> [Page text]
↓
My group began under Hungarian command, and at the place we were shipped to we underwent a kind of "basic training". We were made to march daily for hours with our rucksacks on our backs, until we couldn't but throw away most of our belongings, placed in the sacks (we were originally allowed to bring a rucksack with belongings). As a result of those marches, or of perhaps the many later ones, a strap caused a wound and infection on my shoulder, to fortunately heal without treatment, but with a today still remaining scar. But this was only little trouble. A fellow-prisoner against whom a commandant had a grudge was made to stand naked outdoors for something like a full day with his rucksack on.

The subsequent events are not easy to place in order for me. On the whole what our unit did for several months was to take part in building German military airfields in Hungary. These airfields were never finished, because of the slowly approaching Allied armies, and therefore we were constantly moved from place to place. We were of course in miserable condition, wearing our old deteriorating clothes and being fed only one meal a day of usually the same somewhat sweetened noodles, a dish when well prepared popular in parts of Europe. Our sleeping accommodations were straw in tightly packed huts, and the chance to wash was almost nonexistent. I can only remember one place with a well nearby, from which we drew enough water to wash up some.
↑
> [Dataset content]
↓
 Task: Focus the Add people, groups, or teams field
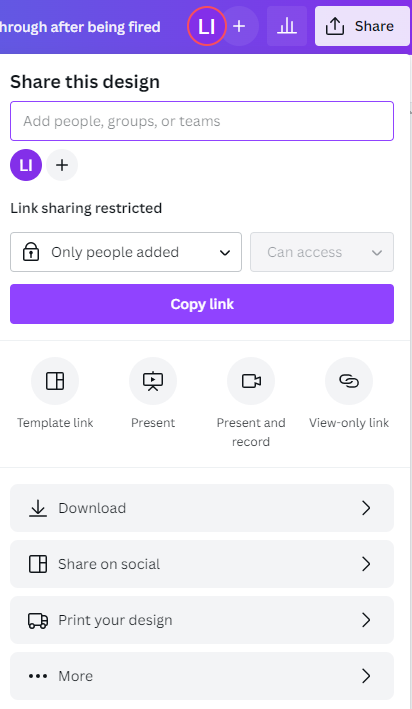point(202,121)
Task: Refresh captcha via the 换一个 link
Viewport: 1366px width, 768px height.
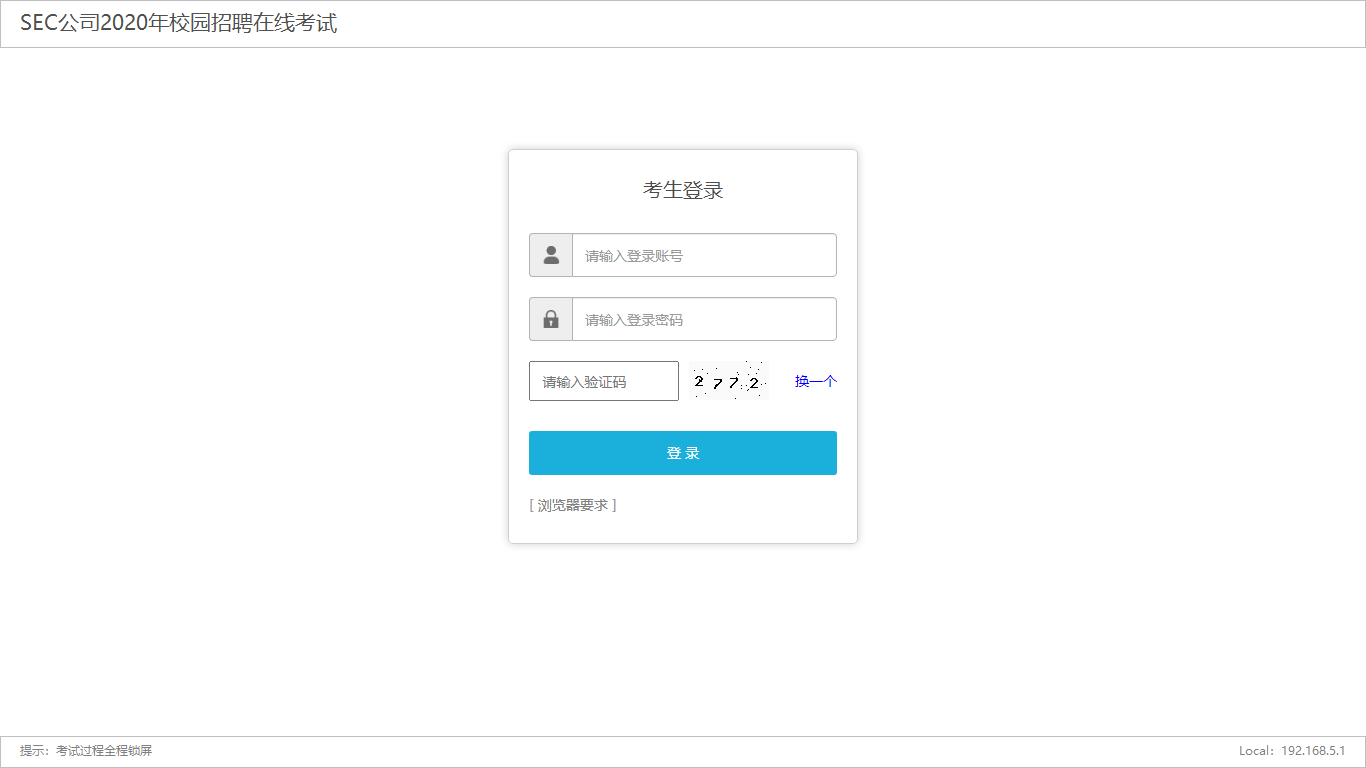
↑
> [Description of the task]
Copy out, word for word, the whole passage about marching with rucksacks and building airfields in Hungary.

> [Solved exercise]
My group began under Hungarian command, and at the place we were shipped to we underwent a kind of "basic training". We were made to march daily for hours with our rucksacks on our backs, until we couldn't but throw away most of our belongings, placed in the sacks (we were originally allowed to bring a rucksack with belongings). As a result of those marches, or of perhaps the many later ones, a strap caused a wound and infection on my shoulder, to fortunately heal without treatment, but with a today still remaining scar. But this was only little trouble. A fellow-prisoner against whom a commandant had a grudge was made to stand naked outdoors for something like a full day with his rucksack on.

The subsequent events are not easy to place in order for me. On the whole what our unit did for several months was to take part in building German military airfields in Hungary. These airfields were never finished, because of the slowly approaching Allied armies, and therefore we were constantly moved from place to place. We were of course in miserable condition, wearing our old deteriorating clothes and being fed only one meal a day of usually the same somewhat sweetened noodles, a dish when well prepared popular in parts of Europe. Our sleeping accommodations were straw in tightly packed huts, and the chance to wash was almost nonexistent. I can only remember one place with a well nearby, from which we drew enough water to wash up some.